Arthur Hayes Declares Bitcoin’s 4-Year Cycle Dead - Infinite Bull Market Begins October 2025

Bitcoin's traditional boom-bust rhythm just got demolished.
The King Crypto's predictable four-year dance - that steady heartbeat of halvings and subsequent rallies - has flatlined according to BitMEX founder Arthur Hayes.
Endless Summer for Digital Gold
Hayes pulls no punches in his latest market manifesto. He argues macroeconomic forces have permanently overwritten Bitcoin's internal clock. Global liquidity tsunamis and institutional adoption have created a new paradigm where traditional cycle analysis belongs in the history books.
The new reality? A continuous upward trajectory that makes previous bull runs look like practice laps.
Forget timing the market - the market's timing mechanism just got unplugged. As traditional finance scrambles to catch up, Hayes positions this as crypto's ultimate emancipation from outdated trading patterns. Just another case of digital assets moving faster than legacy systems can comprehend - but hey, that's what happens when you're busy counting yesterday's profits while tomorrow's revolution charges ahead.
Hayes Fires the Four-Year Cycle Myth: Liquid Money Is King
In a new essay titled “Long Live the King!” published recently on his Substack, Hayes claimed that many traders have been wrongly applying a rigid four-year template to Bitcoin’s cycles, even with the global monetary environment changing.
According to him, past peaks coincided with tightening in dollar and yuan credit, not just halving schedules. He also suggested that current conditions are dissimilar enough to break the pattern.
The crypto entrepreneur pointed to the U.S. Treasury’s decision to issue more Treasury bills and drain about $2.5 trillion from the Fed’s Reverse Repo program as a backdoor liquidity injection into markets. Further, he highlighted that the Federal Reserve has resumed cutting interest rates, despite inflation still above target, and that two cuts later this year are now priced in by futures markets.
In criticizing cycle devotees, Hayes called out the blind application of historical rhythm, saying: “traders wish to apply the pattern … without understanding why it worked in the past.” The market watcher maintained that the interplay of money quantity and cost, primarily in USD and yuan, remains the real driver.
Reactions in the market have been mixed. Some analysts, like Raoul Paul, continue to see echoes of past cycle structure, even suggesting they may become more extended. Others are more cautious: veteran trader Peter Brandt warns that if Bitcoin breaks from the four-year cycle, it may provoke “dramatic” price action.
Historical Context, Counterarguments, and What Lies Ahead
To understand Hayes’s thesis, one must revisit the three full bitcoin cycles to date. In the 2009–2013 phase, excessive credit growth from the U.S. and China reversed, choking off momentum for a while.

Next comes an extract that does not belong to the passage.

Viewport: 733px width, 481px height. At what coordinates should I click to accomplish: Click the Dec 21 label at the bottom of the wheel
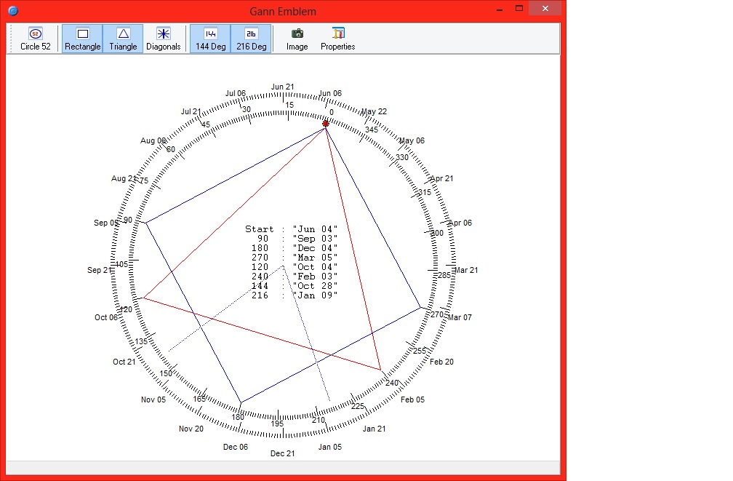[282, 453]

During 2013–2017, Hayes ascribes much of the boom to China’s credit expansion rather than pure USD flows, and the subsequent deceleration precipitated the decline. The COVID era also saw torrents of USD liquidity overwhelm Chinese restraint, with that too ending when the Fed began tightening in late 2021, with BTC peaking in April that year.
The former BitMEX executive now argues that the next phase is different: while China may not be the primary engine, its pivot away from deflation may act as a floor for global credit dynamics and remove a key counterbalance to U.S. liquidity. In his eyes, the world is entering a regime in which cheaper money and greater supply can fuel further upside in Bitcoin.
That said, skeptics point out that economic risks such as recession, banking stress, and inflation overshoot might upend the liquidity narrative.